“Decks Dark” è un brano contenuto in "A Moon Shaped Pool", l’ultimo album dei Radiohead dell’ormai lontano 2016 (c’è da augurarsi che il 2021 fra le tante belle cose che ci aspettiamo ci riporti anche un loro nuovo album). È una delle canzoni meno eseguite duranti i live del loro ultimo tour.
Forse perché Decks Dark è un rapporto sessuale, ascoltare per credere. Questa volta non dovremo fissarci sulle parole e sul loro significato. C’è una sorta di contro sinestesia applicata al dato musicale. Dovremo dimenticare il testo che parla di astronavi che oscurano il cielo, suoni assordanti, cose apocalittiche insomma. Converrà invece soffermarsi sul ritmo, sui cambi di intensità all’interno del brano che colorano e disegnano un ben preciso scenario, per chi lo vorrà e lo saprà vedere, io provo a spiegarlo:
il brano può essere diviso in quattro parti o cellule, a seconda della loro intensità che cambia e muta all’insegna dell’ingresso di nuove strumentazioni e diversi ritmi lungo i quattro minuti e quarantuno della sua durata.
L’inizio è lento e soffuso.
Alle prime “apocalittiche” parole di Yorke (non le ascoltate) si sovrappone uno xilofono che contrappunta la sua voce, sono quattro note ripetute più volte che intercalano la voce del solista dei Radiohead, che in questo caso deve essere interpretata come semplice orpello musicale, senza alcun riferimento al testo, non è questo ciò che interessa in questo caso, sono accenni, ammiccamenti, lentezza, sembrano due amanti, che si guardano, si punzecchiano, uno di fronte all’altro, si sfiorano con le dita come lo xilofono suggerisce, poi a 1:15 in our darkest hour… ecco, è “nell’ora più oscura”, l’apocalisse, che i due danno uno strappo al loro rapporto, al loro fronteggiarsi, il ritmo cambia, si fa avvolgente. La musica decolla, sembra di iniziare a volare, gli ascoltatori insieme ai due amanti che ora si stanno spogliando e dopo i primi preliminari, quando si sfioravano, si accarezzavano, si baciavano leggermente, studiandosi, ora a un ritmo incalzante, deciso ma morbido, si spogliano, si distendono sul letto, si baciano, avvinghiandosi su un letto ormai in disordine, pronti, ma ancora studiandosi in qualche modo, cimentandosi l’uno con il corpo dell’altro come due animali che si sfidano fino a che a 2:31 ritorna il motivo iniziale, quello con i tocchi di xilofono.

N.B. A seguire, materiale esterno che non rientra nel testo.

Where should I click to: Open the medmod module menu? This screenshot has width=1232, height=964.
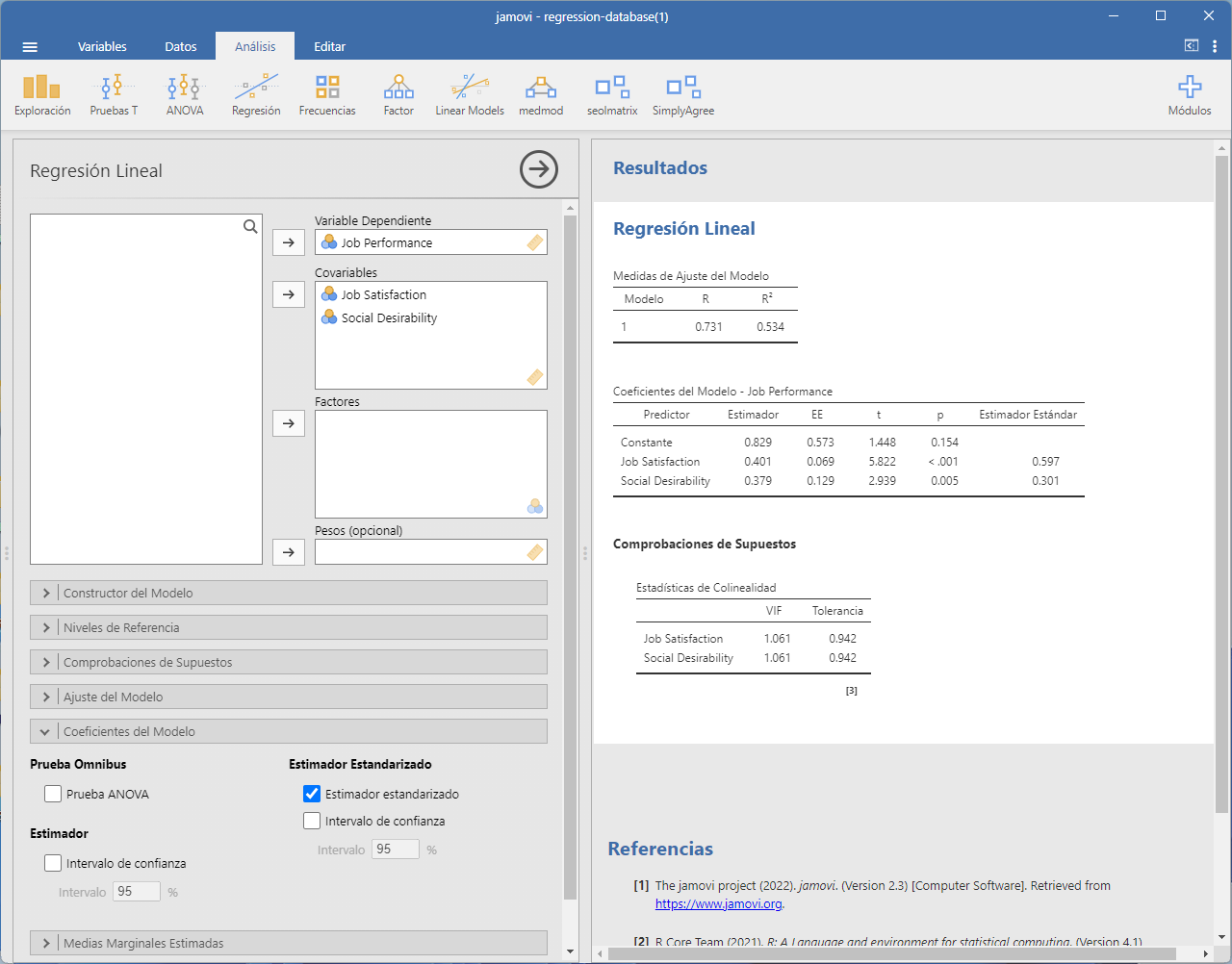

C’è una pausa tra di loro: dopo il trasporto che li aveva portati a lasciarsi andare, a sfidarsi, a spogliarsi, ad assaporare la reciproca pelle, ad accarezzarsi più intensamente, a baciarsi sempre più appassionatamente, ecco che i due sembrano ritrarsi come onde, allontanarsi di nuovo, anche se ormai sono nudi uno di fronte all’altro, in piedi, si guardano, si prendono per mano distendendo le braccia, di fronte al letto, quasi dubbiosi sul da farsi, fino a che a 3:11 il ritmo cambia ancora, cambio di ritmo scandito di nuovo da quelle quattro parole: in your darkest hour.
Nell’ora più scura, in questa quarta cellula, e da qui alla fine del brano, l’ingresso potente della chitarra di Johnny Greenwood con alcuni accordi che si ripetono potenti e sanciscono e scandiscono il ritmo del rapporto sessuale vero e proprio tra i due amanti che ora sono di nuovo sul letto in disordine. É la chitarra di Greenwood che dà il ritmo ai movimenti dei due, e il sottofondo di rumori sputati fuori da una drum machine seguono lo stesso ritmo dei due, come se fossero le loro carni che entrano in contatto nel tempo del loro rapporto sessuale, rapporto completo che la voce e le parole biascicate di Yorke sembrano accompagnare in quest’ultimo minuto e mezzo del brano, prima che anche la chitarra si assopisca e che anche la musica si taccia, terminando in modo quasi brusco anche lei il suo amplesso, come i due amanti che ora possiamo immaginare languidamente abbracciati nel silenzio.